Raw records:
· · · ·

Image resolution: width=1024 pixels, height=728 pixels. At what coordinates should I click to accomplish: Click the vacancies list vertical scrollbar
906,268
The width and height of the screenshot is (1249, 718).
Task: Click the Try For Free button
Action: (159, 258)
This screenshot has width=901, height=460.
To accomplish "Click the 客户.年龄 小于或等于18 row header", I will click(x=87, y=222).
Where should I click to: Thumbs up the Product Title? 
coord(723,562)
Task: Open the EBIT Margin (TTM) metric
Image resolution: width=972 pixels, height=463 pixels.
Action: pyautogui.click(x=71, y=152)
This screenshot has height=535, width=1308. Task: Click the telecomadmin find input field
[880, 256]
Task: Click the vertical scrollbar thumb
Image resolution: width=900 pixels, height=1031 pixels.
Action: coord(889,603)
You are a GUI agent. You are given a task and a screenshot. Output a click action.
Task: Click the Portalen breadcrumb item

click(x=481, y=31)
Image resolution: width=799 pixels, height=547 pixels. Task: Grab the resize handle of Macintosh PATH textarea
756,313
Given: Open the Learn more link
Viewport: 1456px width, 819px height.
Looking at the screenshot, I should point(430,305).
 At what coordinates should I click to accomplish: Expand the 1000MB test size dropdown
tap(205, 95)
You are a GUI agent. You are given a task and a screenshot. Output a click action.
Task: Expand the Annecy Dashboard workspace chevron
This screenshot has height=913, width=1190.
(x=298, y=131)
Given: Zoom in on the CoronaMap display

· · · ·

The problem: Shift each coordinate in the answers up by 54, then write out again, requests included, the part of the material that opens with the line containing "Task: Click the vertical scrollbar thumb" and closes with the line containing "click(x=481, y=31)".

Reply to the exercise:
Task: Click the vertical scrollbar thumb
Image resolution: width=900 pixels, height=1031 pixels.
Action: coord(943,657)
You are a GUI agent. You are given a task and a screenshot. Output a click action.
Task: Click the Portalen breadcrumb item

click(x=535, y=85)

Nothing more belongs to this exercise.